The British filmmaker was best known for big-budget action films, which also included “El Condor,” “Shaft in Africa,” “Death on the Nile,” “Sheena” and the sequel “King Kong Lives.”
He has directed actors such as Paul Newman, Jessica Lange, Lee Van Cleef, Steve McQueen, Peter Ustinov, Mia Farrow, Orson Welles, Angela Lansbury, George Peppard, David Niven, Jeff Bridges, Jack Warden, Richard Chamberlain, William Holden and Faye Dunaway.
Guillermin was born in London, outside of which he studied at the University of Cambridge. When he turned 22, he left the Royal Air Force to make documentaries in his parents’ native France, debuting as a feature filmmaker at age 24 with the thriller “Torment/Paper Gallows.” Eventually, Guillermin went on to produce larger-scale films, toplined by 1974’s “The Towering Inferno.”
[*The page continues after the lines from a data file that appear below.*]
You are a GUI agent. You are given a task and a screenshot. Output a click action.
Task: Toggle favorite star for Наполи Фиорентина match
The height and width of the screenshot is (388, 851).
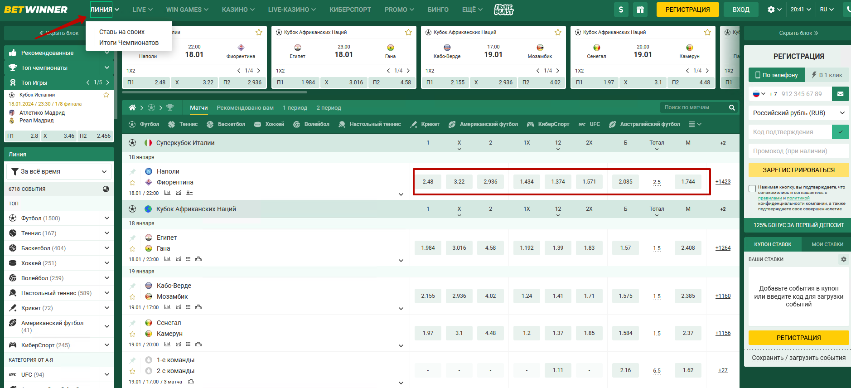pyautogui.click(x=132, y=183)
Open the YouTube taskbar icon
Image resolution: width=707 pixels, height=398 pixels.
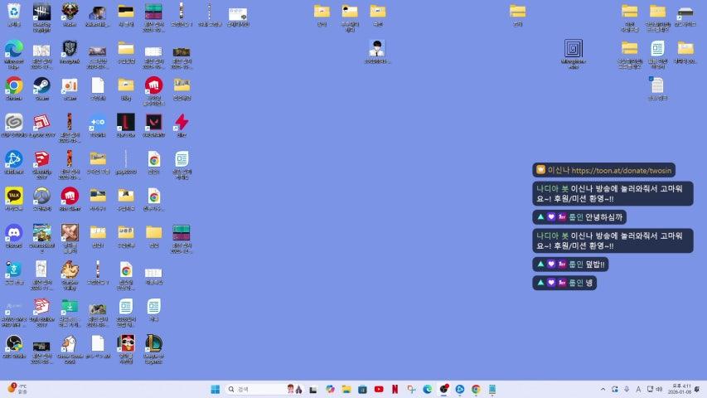click(x=379, y=389)
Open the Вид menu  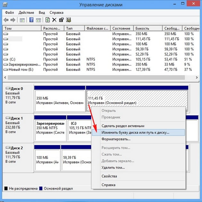click(42, 12)
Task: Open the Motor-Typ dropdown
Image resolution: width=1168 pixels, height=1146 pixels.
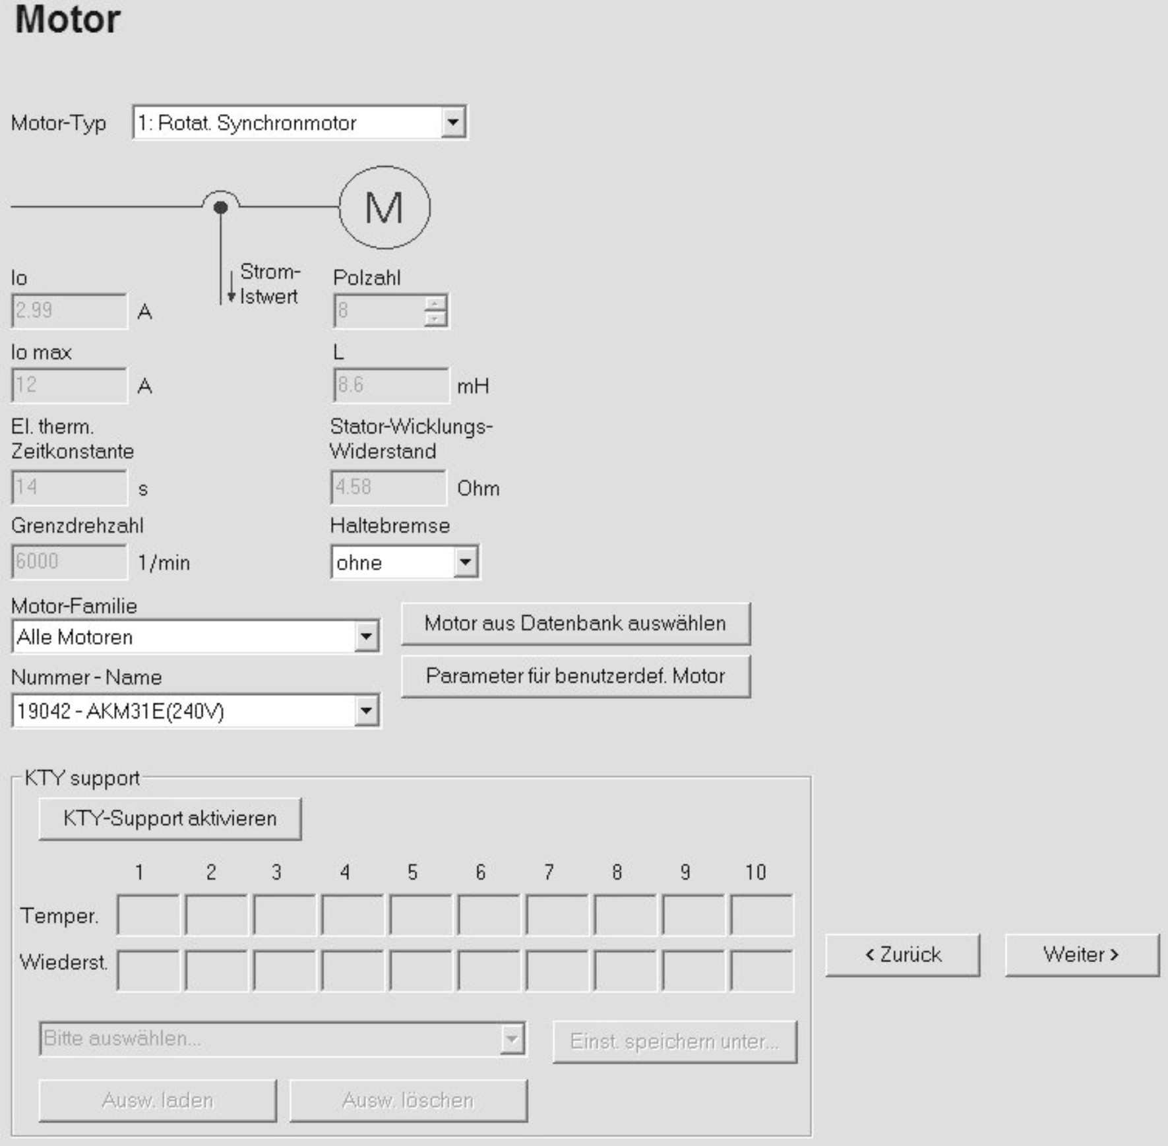Action: pyautogui.click(x=452, y=123)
Chronicling the fictional razing of a 135-story San Francisco high-rise, “Inferno” was regarded by critic Roger Ebert as “the best of the mid-1970s wave of disaster films.” The movie’s towering budget was so large it required two major studios — Warner Bros. and Twentieth Century Fox — to fund it in Hollywood’s first such joint venture.
According to Turner Classic Movies, the two studios had been planning similar films — Warner Bros.’ “The Tower” and Fox’s “The Glass Inferno” — and decided to split their respective scripts, budgets and profits.
Two years later, Guillermin would release a titular remake of the 1933 film “King Kong” for Paramount. The fanfare surrounding the movie was monumental for the time, with Lange making her big-screen debut. It went on to become the seventh highest-grossing film of 1977.
Guillermin is survived by his wife, Mary, and daughter from a previous marriage, Michelle.